--- Texte à lire ---
^^^^^^^^
Le Cosmos
Me voilà assis au premier rang au sein du public déchaîné d’un stade de La Havane, sous une pluie diluvienne. Juste derrière moi, dans une seule tribune, pas moins de 18 000 Cubains sifflent, scandent, braillent, tambourinent, secouent des maracas et font retentir le son des cloches, vuvuzelas et autres cornes de brume. Pourtant, ce n’est pas la lourde chaleur de Cuba qui leur fait perdre la tête à cet instant. Parmi les spectateurs, on trouve toutes sortes de maillots, de n’importe quelle équipe du monde. Un homme agite un étendard affublé à la fois du drapeau des États-Unis et de celui de Cuba. Certains le sifflent, d’autres l’encouragent. Un rang plus loin, un autre homme vêtu de jeans et d’un t-shirt noir porte un chapeau sur lequel on peut lire « New York » en grosses lettres blanches devant la silhouette sombre des tours jumelles. Tout cela pourrait n’être qu’un rêve teinté d’exotisme, mais si c’était le cas, je ne me trouverais sûrement pas coincé à l’heure qu’il est entre les correspondants officiels des chaînes de télévisions publiques russe et chinoise.
Les interprètes des hymnes nationaux se lèvent et s’approchent des micros. J’ai rencontré plus tôt ces jeunes hommes en guayaberas (une chemise à frange d’origine cubaine très appréciée aux Antilles) et ces jeunes femmes vêtues de robes bustiers blanches à froufrous. Quand je leur ai dit que je venais des États-Unis, ils m’ont tout de suite demandé si mon séjour dans leur pays m’avait plu. « Que peut-on faire pour rendre Cuba plus agréable pour vous ? » À chaque fois que j’ai conversé avec des Cubains, la question est revenue sous une forme ou une autre. Les chanteurs attaquent par l’hymne national cubain, accompagnés par la foule. J’ai du mal à comprendre les paroles, aussi mon esprit tente-t-il plutôt de se concentrer sur la mélodie. Et puis vient le choc : alors que leur hymne s’achève, les chanteurs enchaînent le plus naturellement du monde avec The Star-Spangled Banner, l’hymne américain. Jusqu’à la dernière note, jusqu’à la dernière syllabe. Je suis de coutume assez peu convaincu qu’un événement sportif puisse ouvrir la voie à quelque accord international que ce soit, et j’ai assisté aux Jeux olympiques. Il n’y a donc a priori rien qui soit susceptible de m’émouvoir dans ce match entre Cuba et les New York Cosmos. Pourtant, les larmes me viennent. Timidement d’abord, puis assez pour que j’ai besoin de me frotter les yeux, de réajuster mes lunettes et de reprendre ma respiration. S’il y a bien une équipe capable de créer un tel effet dans un événement comme celui-ci, c’est le Cosmos. C’est le club qui a gagné dans les années 1970 et 1980 des titres de la North American Soccer League (NASL) avec dans ses rangs des stars internationales comme Pelé, Beckenbauer et Chinaglia, dont les soirées au Studio 54 avec les dirigeants de Warner Music et les propriétaires du club faisaient parler autant que leurs matchs.
^^^^^^^^
--- Données fournies ---
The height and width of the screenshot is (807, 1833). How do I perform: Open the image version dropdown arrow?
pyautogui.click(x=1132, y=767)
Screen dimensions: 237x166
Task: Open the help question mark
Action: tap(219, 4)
^^^^^^^^
Rédigez la suite du texte consacré au match entre Cuba et le Cosmos de New York à La Havane, en reprenant juste après sa dernière phrase.

S’ils ont fait moins de vagues, les récents coups du sort ont aussi participé à la légende du club. Le Cosmos, et la NASL avec lui, se sont effondrés pour des raisons financières au milieu des années 1980, et quand le football est revenu au pays sous les auspices d’une nouvelle organisation, la Major Soccer League (MLS), le Cosmos n’était pas de la partie. Le club refusait de céder sa marque et ses droits de propriété intellectuelle – la MLS fonctionne pour l’essentiel comme une unique entité détenue par sa maison mère. Le club est donc resté dans l’ombre pendant une vingtaine d’années avant de revenir sur le devant de la scène, sous la forme d’un club riche dont le fonctionnement rappelle celui des clubs européens et qui évolue aujourd’hui dans une nouvelle version de la NASL. Mais difficile de capter l’attention dans une ville comme New York ! Alors quelle meilleure publicité que de devenir la première équipe américaine à jouer à Cuba après qu’Obama a initié le dégel avec le pays ?
New York → Cuba
31 mai, 6 h du matin : les joueurs, le staff, les médias et les supporters embarquent dans un 747 affreté pour l’occasion à l’aéroport John F. Kennedy de New York, renommé d’après un président qui sera toujours associé au désastre de la baie des cochons et à la crise des missiles cubains. La pluie a donné lieu à de longues files d’attente, alors que de nombreux vols sont retardés. Le joueur du Cosmos Mads Stokkelien fait une blague à l’attaquant Lucky Mkosana, qui éclate de rire lance un check à son camarade en signe d’approbation.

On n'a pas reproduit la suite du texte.